Why Not a Billboard?

Why Not a Billboard Environmental Interactive Advertising title

The eyesore to the American country side and cityscapes everywhere. If it wasn’t for good art directors, they may cease to exist. When they’re such an expensive, immeasurable form of advertising for most brands, and with limited verbiage (Ogilvy’s recommended words: 5), why would somebody want to use a billboard? Typically for two reasons: direct response (Cracker Barrel’s “14 meals under $7.99 – NEXT EXIT” ads) or to create brand awareness through the mere exposure effect (Ex – You pass the same ATT ad every day on the way to work). Brand awareness works because familiarity leads to purchases.

So why not a billboard?

For one, billboards are expensive. Depending on the city, they cost tens of thousands of dollars a month to make and keep around. For your brand paying that much money and only getting to say “Hey, we’re here. We exist,” and nothing more, it feels there are better options that can provide more value than a quick laugh or another impression to support that mere exposure effect. Why can’t you create exposure to a brand that solves a problem?
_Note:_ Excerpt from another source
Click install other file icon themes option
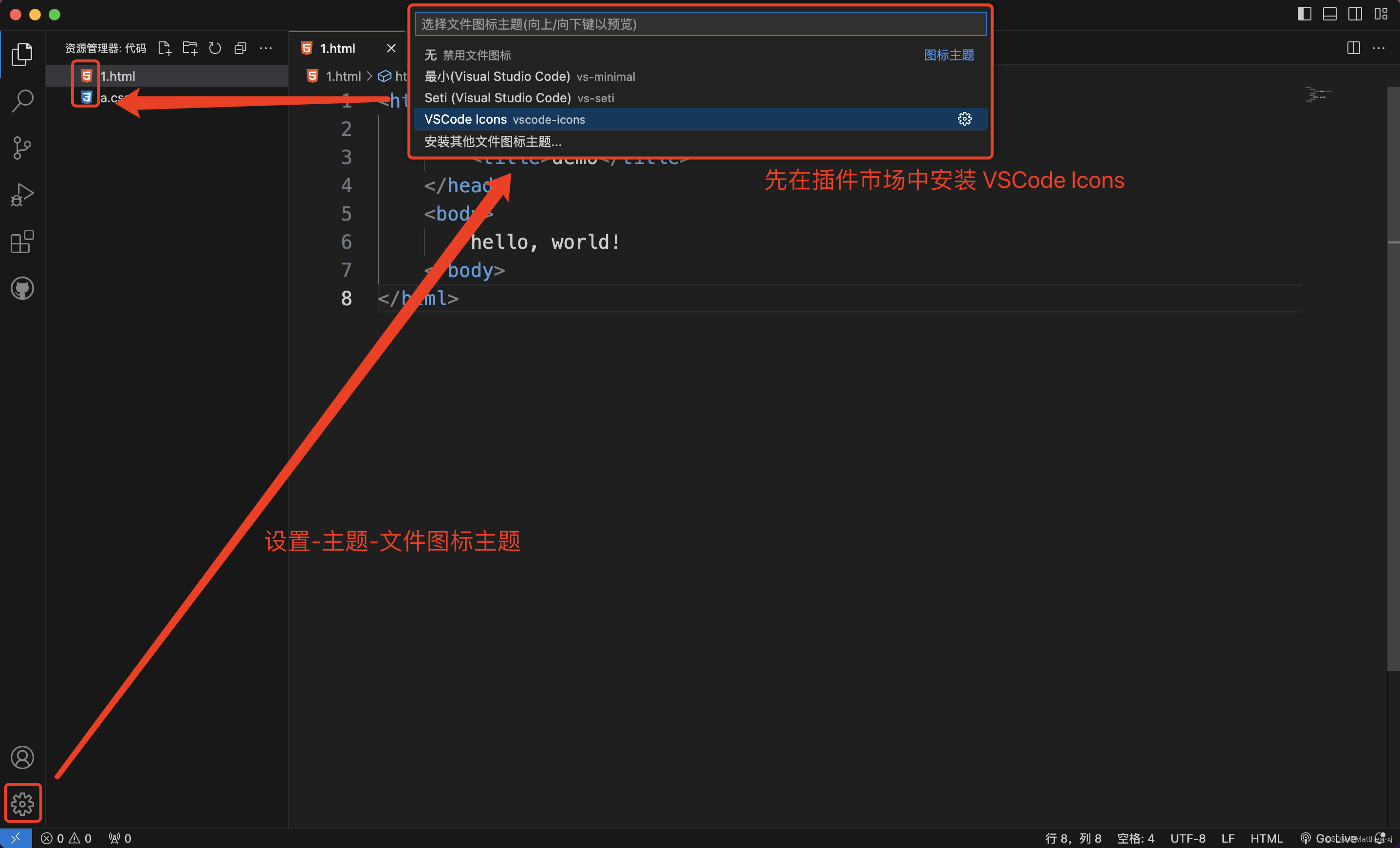Image resolution: width=1400 pixels, height=848 pixels. pyautogui.click(x=493, y=142)
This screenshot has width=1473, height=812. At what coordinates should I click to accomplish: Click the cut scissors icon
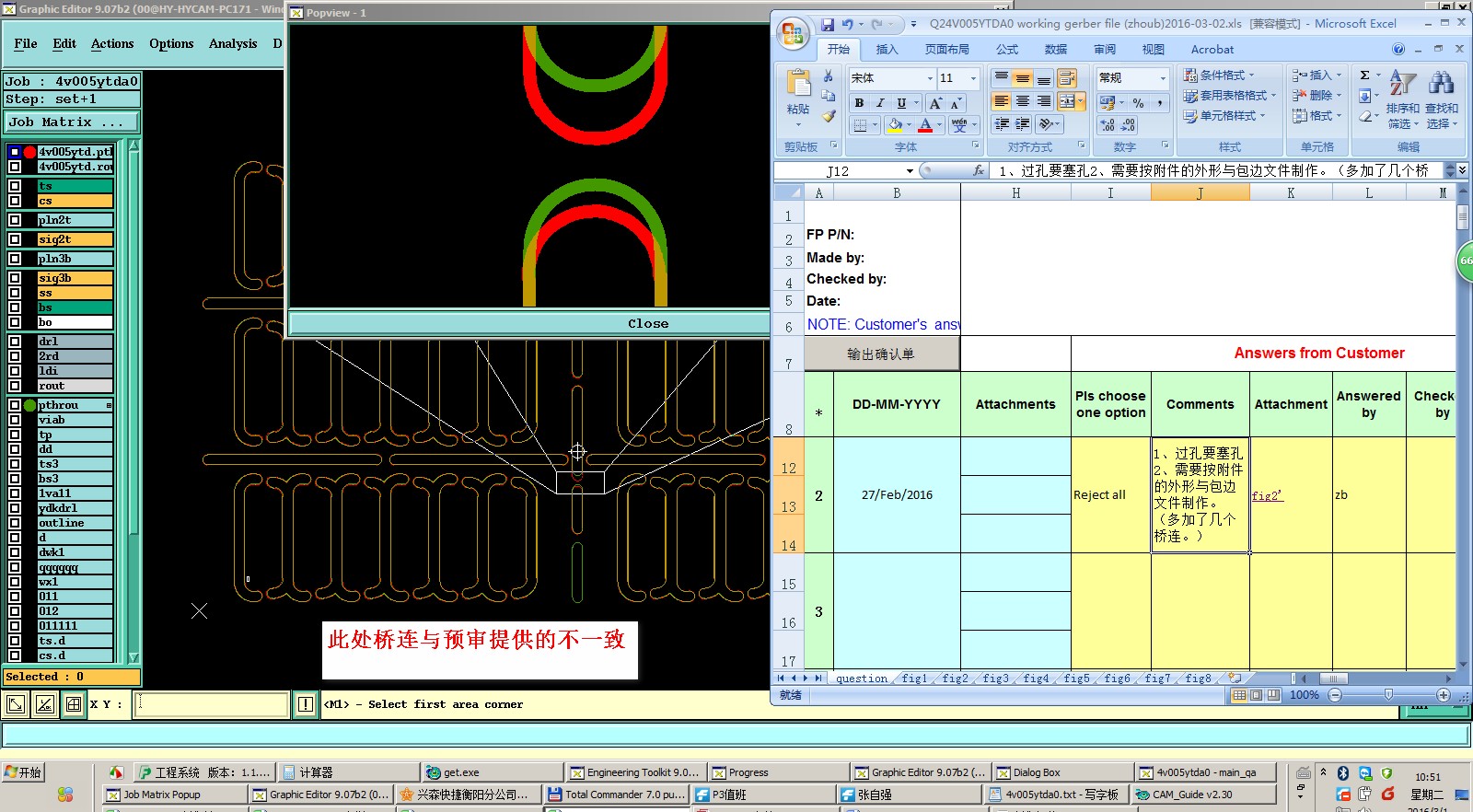tap(829, 75)
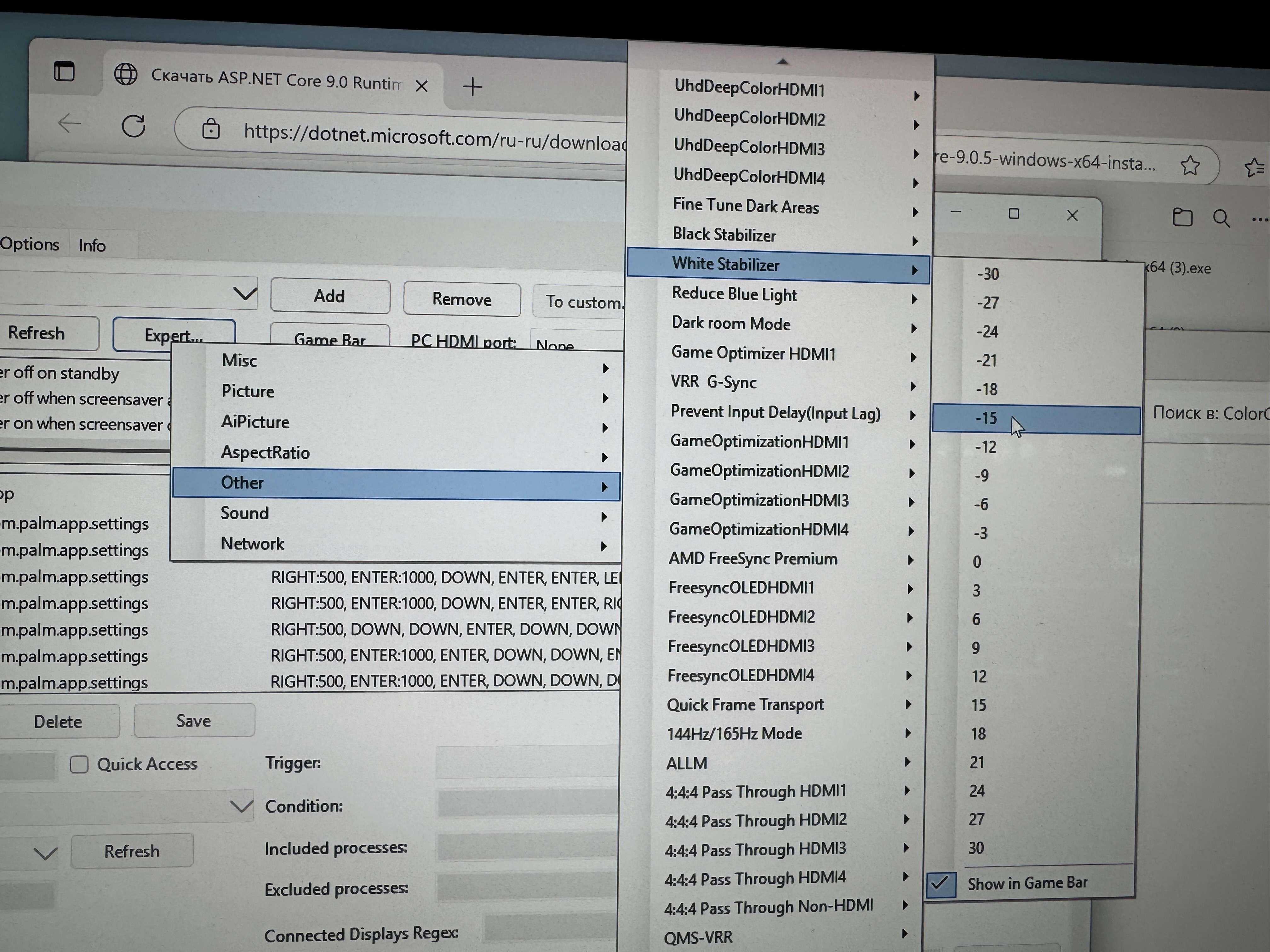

Just because a billboard exists doesn’t mean that’s how to say you exist in the physical world. There are a million places in the world to place your brand, and in today’s participation age, to interact with it. You can’t interact with a thin, stagnant rectangle. That is, unless it’s a digital screen equipped with retina sensors and GPS locators in the form of one big Eye of Sauron… In Leo Burnett’s “HumanKind,” their goal is to integrate advertising into the world’s social fabric. With mobile phones & technology advances, you see agencies like Manifest Digital and others popping up to create apps that are incorporated into audience’s lifestyles. Meanwhile, billboards just sit there with jealousy. These mobile apps and particicpatory ads have a new purpose. A purpose beyond saying “Hey, look at me and what I have to say.” Participatory ads say something more like “Oh, what are you up to? Let me help you with that.”

This audience participation leads you to remembering that interaction, because people learn most and retain information best by doing. This leads to taking ownership of the brand, and hopefully ends up with the person becoming the ultimate goal of advertising: a brand advocate who lives their life in accordance with the brand’s purpose and identity.

In February, I helped a Wabash advertising mentor with an advertising overview for students. I spoke about online advertising, but it was my brother Nic’s take on media planning that stuck with me. In his talk on media planning, he addressed the knock that only people in the creative advertising agencies are creative, and that media buyers aren’t creative. He said with all the places you can put media today, that’s simply not true. And I totally agree. Really, the media placement sets the stage for the creative message if the media’s bought first. Which is why, after speaking with a big agency media planner, that media planners are now at the same table as the creative agencies during the planning process. There’s simply too many places you can put an ad for a copywriter and art director to make a well-informed decision for the client. Shoot, Adweek even put up a video from media leader Monica Karo talking about it this week after I wrote this post!

Monica Karo Adweek Interview

Monica touches on the fact that media agencies are beginning to be involved earlier in the creative ideation process due to ever expanding media options.

So for today’s media planners, the times are certainly more exciting. Sure, they can go with the standard billboard and get their name out there to a mass amount of people. But they’ll risk being ignored because like online display ads, billboards are in a specific, reiterated shape and location that we’ve been trained to ignore. Their value is minimal, the ad is just an ad, not a solution. On the other hand, an environmental, experiential ad provides value by solving audience problems that create not just consumers, but brand advocates. Yes, these ads, like IBM’s environmental bench ads below, create product awareness. But these ads “convey a product truth in an engaging, entertaining way,” one of Leo Burnett’s main goals in the path to HumanKind acts. If you do that, the product and brand get remembered, and the ad viewer/user is helped at that viewing-moment. Everybody wins.

IBM Chair Ad

IBM shelter ad

IBM ramp ad

Now, I’m not saying you need to turn a billboard into a giant water generation system (if you can, do it),

 

but there’s simply better ways to use ad dollars.

HumanKind says that “If communication is trying to change human behavior, the communication itself needs to be located within that behavior.” Screw the billboard. Find a different shape.